Sumitomo Mitsui Financial Group Inc., a Japanese bank, has stated that it is not providing financing for an oil pipeline project in East Africa, joining the ranks of financial institutions distancing themselves from the controversial venture.
During a media briefing on Tuesday, Chief Sustainability Officer Masayuki Takanashi clarified the bank’s position, saying, “We are not currently involved” in the East African Crude Oil Pipeline (EACOP) project. Takanashi declined to comment on the bank’s past involvement in the earlier stages of the project. Still, environmental group 350.org had previously identified the bank as a financial advisor before their recent statement.
In a separate development, Standard Chartered also announced that it would no longer finance the EACOP project. This decision comes in response to mounting pressure from the StopEACOP campaign, which has been critical of the project. Standard Chartered had previously confirmed that it was conducting due diligence on financing the $5 billion venture. However, in light of public pressure, the bank clarified that it is no longer involved in the project’s financing.
The EACOP project, led by French oil major TotalEnergies, aims to construct a pipeline spanning 900 miles from the oil fields in western Uganda to the Tanzanian coast. Even before construction commenced, the project faced significant controversy. Local communities and activists have voiced concerns about the potential environmental impact and the well-being of those residing in the pipeline’s path. Additionally, there are worries about the project’s contribution to carbon emissions and its threat to protected ecosystems and wildlife populations.
Standard Chartered’s decision adds to the growing list of 24 banks that have distanced themselves from the EACOP. With a requirement for a $2-3 billion project finance loan to proceed, the project has lost the support of nine out of TotalEnergies’ top 10 financiers.

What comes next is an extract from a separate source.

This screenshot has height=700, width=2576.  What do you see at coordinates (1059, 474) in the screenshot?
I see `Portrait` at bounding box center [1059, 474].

Standard Chartered currently chairs the Equator Principles, a set of guidelines employed by the banking sector to evaluate environmental and social risks associated with large projects. The withdrawal of Standard Chartered from the EACOP after assessing it against the Equator Principles sends a clear message that the project and its associated oil ventures fail to meet international standards.
The StopEACOP campaign remains determined to urge other firms involved in the project, particularly the three financial advisers—Standard Bank, Sumitomo Mitsui Banking Corporation (SMBC), and the Industrial and Commercial Bank of China (ICBC)—along with insurance broker Marsh, to follow Standard Chartered’s lead and withdraw support. The campaign advocates for these institutions to redirect their investments toward genuine climate solutions instead.